Instruções da tarefa. Liste todas as pessoas mencionadas pelo nome no trecho sobre a literatura infantojuvenil brasileira.

Trecho citado.
►

Já República, o Brasil começou a produzir uma literatura infantojuvenil mais autônoma. O livreiro Pedro da Silva Quaresma, ciente de uma desarmonia linguística entre as traduções e o repertório das crianças brasileiras, encomendou a Figueiredo Pimentel (1869-1914) a escrita em linguagem cotidiana de contos infantis estrangeiros e da tradição oral nacional. Histórias da Carochinha (1894), ilustrado pelo artista Julião Machado, atingiu com sucesso pequenos leitores.
No entanto, o verdadeiro marco para a literatura infantojuvenil brasileira — sem caráter moralizante e orientada ao encantamento do leitor — veio com as publicações de Monteiro Lobato (1882-1948). No início da década de 1920, o escritor publicou seu primeiro conto infantil, A História do Peixinho que Morreu Afogado, narrando a história de um peixinho que, após ter passado um tempo fora d'água, desaprendeu a nadar e acabou se afogando quando voltou para o rio. Em 1921, lançou o conto A Menina do Narizinho Arrebitado, convertido mais tarde no primeiro capítulo de Reinações de Narizinho, obra propulsora da série infantojuvenil de maior sucesso no país, o Sítio do Picapau Amarelo.

◄

Dados brutos.
►

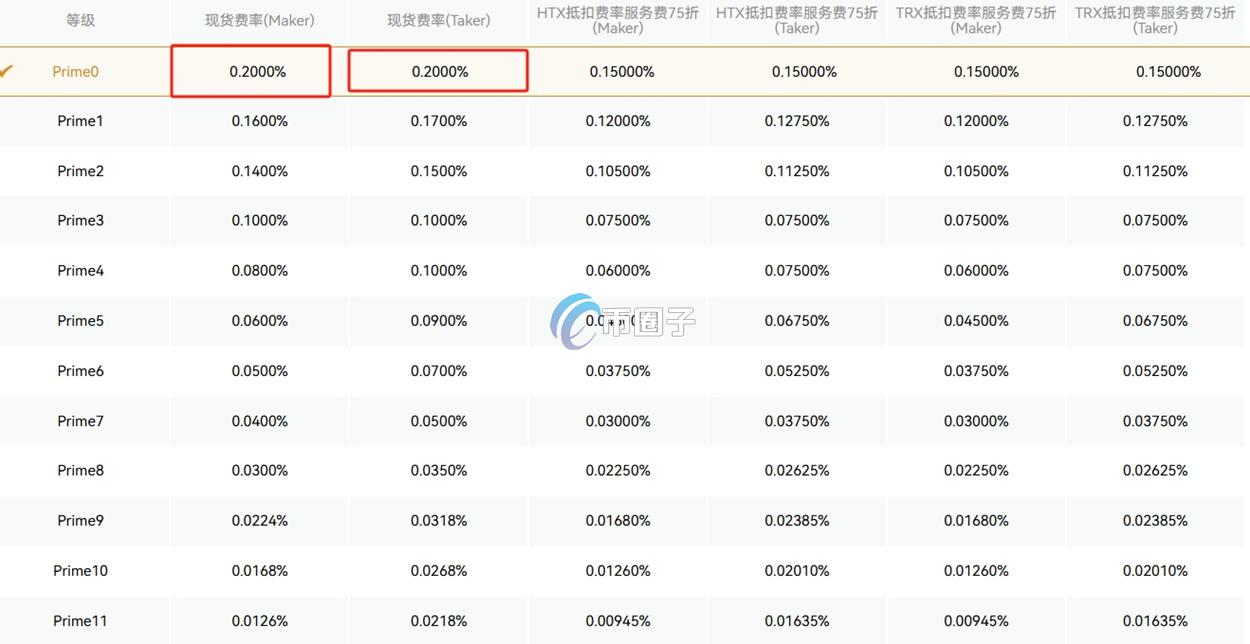Image resolution: width=1250 pixels, height=644 pixels.
Task: Select the 等级 column header
Action: click(80, 20)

◄

Resposta do exercício.
Pedro da Silva Quaresma
Figueiredo Pimentel
Julião Machado
Monteiro Lobato